On shelves in the dorm room two Huygens Tech Defensive Tackles shared, semi-oganized two-feet high stacks of computer disks sat below two posters: one of Reggie Kinlaw in a Raiders Uniform; one of Jack Youngblood in a Rams Uniform. Simultaneously, on the Friday evening before the Sac Valley game, an email from the Chair of the Math Department had arrived on their separate black-screen-with-glowing-green-text IBM PC clones: "Saturday morning your presence is required...." The place was a storefront in East Palo Alto. where the Math Department was providing tutoring for East Palo Alto High School students in math trouble. The time was several hours after the football team would have left for the Sacramento Valley in chartered buses.

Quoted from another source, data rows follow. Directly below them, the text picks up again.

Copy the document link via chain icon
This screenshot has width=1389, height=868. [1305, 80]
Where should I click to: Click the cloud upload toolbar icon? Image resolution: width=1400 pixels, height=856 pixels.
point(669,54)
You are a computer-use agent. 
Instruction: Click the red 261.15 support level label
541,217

Trading Infocom computer disks after school, the two Huygens Defensive tackles had met as High School Freshmen in a Los Angeles suburb. "We met in the Great Underground Empire," Right Defensive Tackle Darnell Terrell Medina said about his roommate, Left Defensive Tackle Noah Bailey Jones. When they met, Darnell was already playing football, but although as a Freshman Noah's weight was approaching 250 pounds, and he was already over 6 ft tall, it had never occurred to Noah to play football. A few weeks after they met, they were positioned side by side on the line of scrimmage, putting fear into the minds of opposing high school quarterbacks. Go N, go W, go E, or go S: working together -- as if shared play interpretation was second nature to young men weaned on Zork -- they each knew what the other would do.

Neither Darnell nor Noah wanted to let down East Palo Alto kids in math trouble, but there were only two defensive tackles on the Huygens Tech Depth Chart.

"Coach will find us a ride to the Sacramento Valley", Darnell said to Noah.